## Record set
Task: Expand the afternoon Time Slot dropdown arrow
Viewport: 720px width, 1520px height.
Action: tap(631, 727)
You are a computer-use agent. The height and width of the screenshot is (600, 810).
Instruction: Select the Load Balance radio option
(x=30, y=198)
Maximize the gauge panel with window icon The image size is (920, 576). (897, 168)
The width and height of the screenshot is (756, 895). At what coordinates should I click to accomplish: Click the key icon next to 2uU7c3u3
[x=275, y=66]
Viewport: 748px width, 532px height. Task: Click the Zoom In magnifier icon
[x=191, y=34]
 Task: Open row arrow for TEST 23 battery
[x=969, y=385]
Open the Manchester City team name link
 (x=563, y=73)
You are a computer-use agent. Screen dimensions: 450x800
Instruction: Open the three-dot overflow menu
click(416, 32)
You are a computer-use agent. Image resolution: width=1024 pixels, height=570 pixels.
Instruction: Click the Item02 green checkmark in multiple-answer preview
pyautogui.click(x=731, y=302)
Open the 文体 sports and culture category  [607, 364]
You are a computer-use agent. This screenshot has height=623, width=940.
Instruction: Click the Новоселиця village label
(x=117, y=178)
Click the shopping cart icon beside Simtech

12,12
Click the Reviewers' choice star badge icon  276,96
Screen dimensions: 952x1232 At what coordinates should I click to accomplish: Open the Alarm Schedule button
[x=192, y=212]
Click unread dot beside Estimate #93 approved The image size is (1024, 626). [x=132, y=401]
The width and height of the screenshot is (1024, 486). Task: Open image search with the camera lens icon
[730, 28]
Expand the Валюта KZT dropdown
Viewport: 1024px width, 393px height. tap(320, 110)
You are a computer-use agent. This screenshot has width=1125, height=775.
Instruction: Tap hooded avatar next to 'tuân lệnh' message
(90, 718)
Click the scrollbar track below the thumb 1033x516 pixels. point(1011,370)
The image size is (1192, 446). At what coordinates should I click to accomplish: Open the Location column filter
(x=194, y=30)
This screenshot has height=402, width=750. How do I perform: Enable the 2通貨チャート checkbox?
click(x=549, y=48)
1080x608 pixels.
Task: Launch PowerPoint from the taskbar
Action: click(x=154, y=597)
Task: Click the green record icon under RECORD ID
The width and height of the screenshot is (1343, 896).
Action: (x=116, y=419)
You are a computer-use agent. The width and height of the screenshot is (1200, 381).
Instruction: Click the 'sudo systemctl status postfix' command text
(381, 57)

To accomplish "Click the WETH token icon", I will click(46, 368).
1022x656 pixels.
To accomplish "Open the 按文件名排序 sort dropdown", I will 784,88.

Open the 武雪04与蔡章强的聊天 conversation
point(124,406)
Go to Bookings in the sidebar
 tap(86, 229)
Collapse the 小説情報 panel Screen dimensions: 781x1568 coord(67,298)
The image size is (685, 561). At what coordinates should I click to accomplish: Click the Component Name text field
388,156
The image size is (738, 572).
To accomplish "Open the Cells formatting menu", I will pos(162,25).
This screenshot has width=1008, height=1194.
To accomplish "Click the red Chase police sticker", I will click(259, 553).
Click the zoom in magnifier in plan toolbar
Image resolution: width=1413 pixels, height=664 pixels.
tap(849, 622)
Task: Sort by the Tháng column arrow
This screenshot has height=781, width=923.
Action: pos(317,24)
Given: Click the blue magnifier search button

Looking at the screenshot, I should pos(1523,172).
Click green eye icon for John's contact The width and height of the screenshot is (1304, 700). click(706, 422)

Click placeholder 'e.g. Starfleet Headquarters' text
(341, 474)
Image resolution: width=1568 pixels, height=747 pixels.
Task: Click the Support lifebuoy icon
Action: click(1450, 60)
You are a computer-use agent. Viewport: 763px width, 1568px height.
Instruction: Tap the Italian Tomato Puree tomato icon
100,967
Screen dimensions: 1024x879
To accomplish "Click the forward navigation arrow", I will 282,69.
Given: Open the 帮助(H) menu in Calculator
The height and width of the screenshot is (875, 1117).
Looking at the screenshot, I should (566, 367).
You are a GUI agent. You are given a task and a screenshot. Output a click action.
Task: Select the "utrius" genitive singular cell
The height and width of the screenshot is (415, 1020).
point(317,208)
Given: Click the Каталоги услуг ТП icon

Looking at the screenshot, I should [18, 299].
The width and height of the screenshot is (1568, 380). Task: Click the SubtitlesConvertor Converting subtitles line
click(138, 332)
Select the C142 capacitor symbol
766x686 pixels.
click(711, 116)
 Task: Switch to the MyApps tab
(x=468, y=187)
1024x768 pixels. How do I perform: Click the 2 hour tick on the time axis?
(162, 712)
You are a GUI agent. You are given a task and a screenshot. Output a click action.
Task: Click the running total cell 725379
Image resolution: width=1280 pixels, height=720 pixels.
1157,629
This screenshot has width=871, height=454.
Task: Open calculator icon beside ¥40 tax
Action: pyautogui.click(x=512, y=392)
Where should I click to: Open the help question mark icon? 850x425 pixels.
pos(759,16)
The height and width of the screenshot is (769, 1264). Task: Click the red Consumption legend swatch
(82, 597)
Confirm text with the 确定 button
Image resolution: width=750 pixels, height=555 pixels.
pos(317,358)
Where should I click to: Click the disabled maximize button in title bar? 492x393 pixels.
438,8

## Action item
Nothing in the listing above may be altered; transcribe all of it.

## Answer box
Task: Expand the afternoon Time Slot dropdown arrow
Viewport: 720px width, 1520px height.
Action: tap(631, 727)
You are a computer-use agent. The height and width of the screenshot is (600, 810).
Instruction: Select the Load Balance radio option
(x=30, y=198)
Maximize the gauge panel with window icon The image size is (920, 576). (897, 168)
The width and height of the screenshot is (756, 895). At what coordinates should I click to accomplish: Click the key icon next to 2uU7c3u3
[x=275, y=66]
Viewport: 748px width, 532px height. Task: Click the Zoom In magnifier icon
[x=191, y=34]
 Task: Open row arrow for TEST 23 battery
[x=969, y=385]
Open the Manchester City team name link
 (x=563, y=73)
You are a computer-use agent. Screen dimensions: 450x800
Instruction: Open the three-dot overflow menu
click(416, 32)
You are a computer-use agent. Image resolution: width=1024 pixels, height=570 pixels.
Instruction: Click the Item02 green checkmark in multiple-answer preview
pyautogui.click(x=731, y=302)
Open the 文体 sports and culture category  [607, 364]
You are a computer-use agent. This screenshot has height=623, width=940.
Instruction: Click the Новоселиця village label
(x=117, y=178)
Click the shopping cart icon beside Simtech

12,12
Click the Reviewers' choice star badge icon  276,96
Screen dimensions: 952x1232 At what coordinates should I click to accomplish: Open the Alarm Schedule button
[x=192, y=212]
Click unread dot beside Estimate #93 approved The image size is (1024, 626). [x=132, y=401]
The width and height of the screenshot is (1024, 486). Task: Open image search with the camera lens icon
[730, 28]
Expand the Валюта KZT dropdown
Viewport: 1024px width, 393px height. tap(320, 110)
You are a computer-use agent. This screenshot has width=1125, height=775.
Instruction: Tap hooded avatar next to 'tuân lệnh' message
(90, 718)
Click the scrollbar track below the thumb 1033x516 pixels. point(1011,370)
The image size is (1192, 446). At what coordinates should I click to accomplish: Open the Location column filter
(x=194, y=30)
This screenshot has height=402, width=750. How do I perform: Enable the 2通貨チャート checkbox?
click(x=549, y=48)
1080x608 pixels.
Task: Launch PowerPoint from the taskbar
Action: click(x=154, y=597)
Task: Click the green record icon under RECORD ID
The width and height of the screenshot is (1343, 896).
Action: (x=116, y=419)
You are a computer-use agent. The width and height of the screenshot is (1200, 381).
Instruction: Click the 'sudo systemctl status postfix' command text
(381, 57)

To accomplish "Click the WETH token icon", I will click(46, 368).
1022x656 pixels.
To accomplish "Open the 按文件名排序 sort dropdown", I will 784,88.

Open the 武雪04与蔡章强的聊天 conversation
point(124,406)
Go to Bookings in the sidebar
 tap(86, 229)
Collapse the 小説情報 panel Screen dimensions: 781x1568 coord(67,298)
The image size is (685, 561). At what coordinates should I click to accomplish: Click the Component Name text field
388,156
The image size is (738, 572).
To accomplish "Open the Cells formatting menu", I will pos(162,25).
This screenshot has width=1008, height=1194.
To accomplish "Click the red Chase police sticker", I will click(259, 553).
Click the zoom in magnifier in plan toolbar
Image resolution: width=1413 pixels, height=664 pixels.
tap(849, 622)
Task: Sort by the Tháng column arrow
This screenshot has height=781, width=923.
Action: pos(317,24)
Given: Click the blue magnifier search button

Looking at the screenshot, I should pos(1523,172).
Click green eye icon for John's contact The width and height of the screenshot is (1304, 700). click(706, 422)

Click placeholder 'e.g. Starfleet Headquarters' text
(341, 474)
Image resolution: width=1568 pixels, height=747 pixels.
Task: Click the Support lifebuoy icon
Action: click(1450, 60)
You are a computer-use agent. Viewport: 763px width, 1568px height.
Instruction: Tap the Italian Tomato Puree tomato icon
100,967
Screen dimensions: 1024x879
To accomplish "Click the forward navigation arrow", I will 282,69.
Given: Open the 帮助(H) menu in Calculator
The height and width of the screenshot is (875, 1117).
Looking at the screenshot, I should (566, 367).
You are a GUI agent. You are given a task and a screenshot. Output a click action.
Task: Select the "utrius" genitive singular cell
The height and width of the screenshot is (415, 1020).
point(317,208)
Given: Click the Каталоги услуг ТП icon

Looking at the screenshot, I should [18, 299].
The width and height of the screenshot is (1568, 380). Task: Click the SubtitlesConvertor Converting subtitles line
click(138, 332)
Select the C142 capacitor symbol
766x686 pixels.
click(711, 116)
 Task: Switch to the MyApps tab
(x=468, y=187)
1024x768 pixels. How do I perform: Click the 2 hour tick on the time axis?
(162, 712)
You are a GUI agent. You are given a task and a screenshot. Output a click action.
Task: Click the running total cell 725379
Image resolution: width=1280 pixels, height=720 pixels.
1157,629
This screenshot has width=871, height=454.
Task: Open calculator icon beside ¥40 tax
Action: pyautogui.click(x=512, y=392)
Where should I click to: Open the help question mark icon? 850x425 pixels.
pos(759,16)
The height and width of the screenshot is (769, 1264). Task: Click the red Consumption legend swatch
(82, 597)
Confirm text with the 确定 button
Image resolution: width=750 pixels, height=555 pixels.
pos(317,358)
Where should I click to: Click the disabled maximize button in title bar? 492x393 pixels.
438,8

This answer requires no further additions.